— Start of Records for this task —

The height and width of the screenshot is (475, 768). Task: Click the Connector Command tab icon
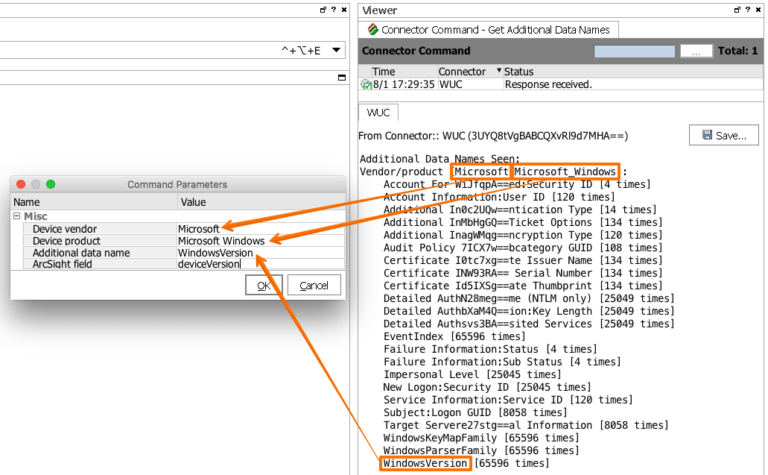point(372,30)

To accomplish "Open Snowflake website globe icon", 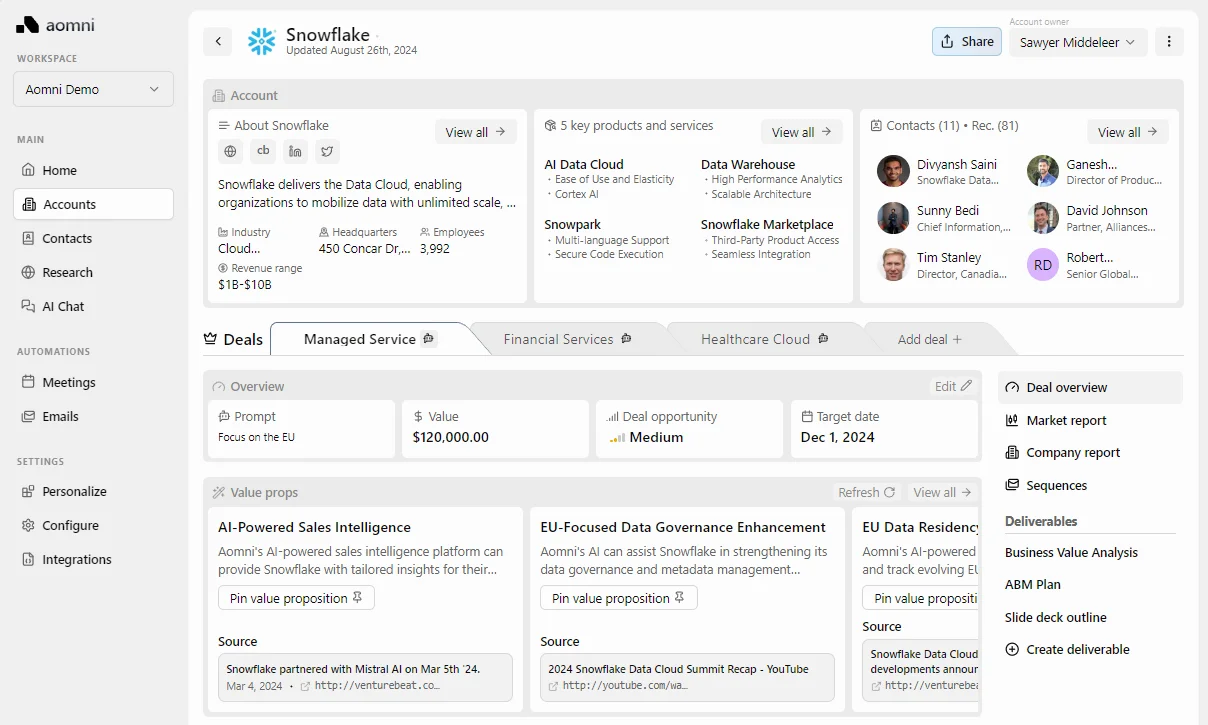I will click(x=231, y=151).
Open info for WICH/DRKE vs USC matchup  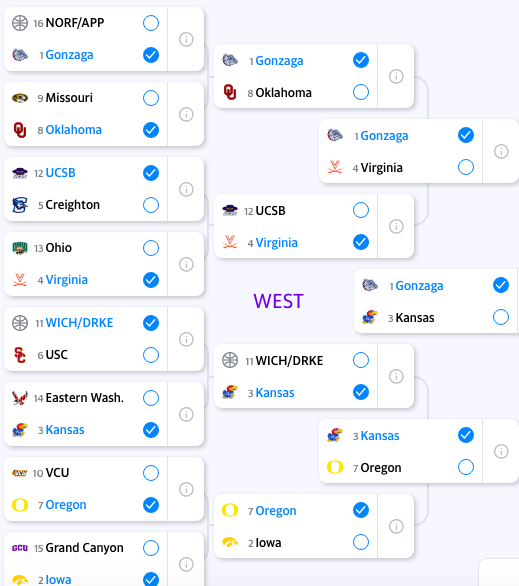[186, 339]
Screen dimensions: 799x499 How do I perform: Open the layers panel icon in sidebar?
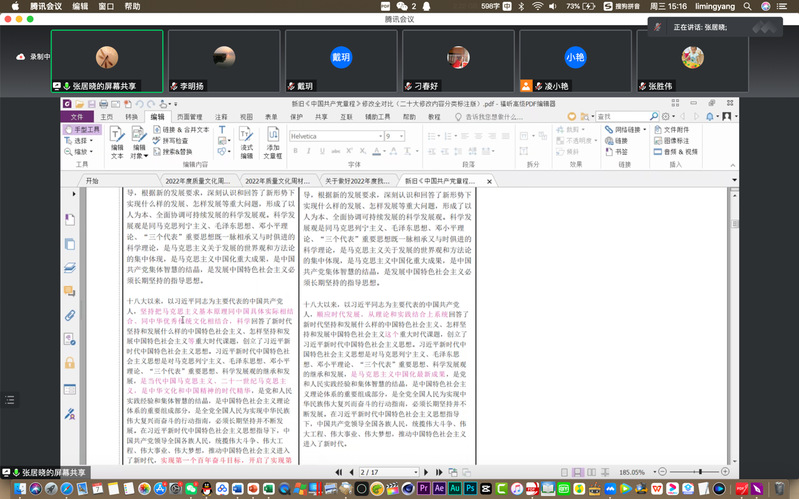coord(70,267)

— End of Records for this task —

§ **What the task requires**
Copy the lines starting at the line that contains "Screen dimensions: 799x499" and continuing through the end of the lines above. Leave the pictures out of your answer.

§ **Result of the task**
Screen dimensions: 799x499 How do I perform: Open the layers panel icon in sidebar?
coord(70,267)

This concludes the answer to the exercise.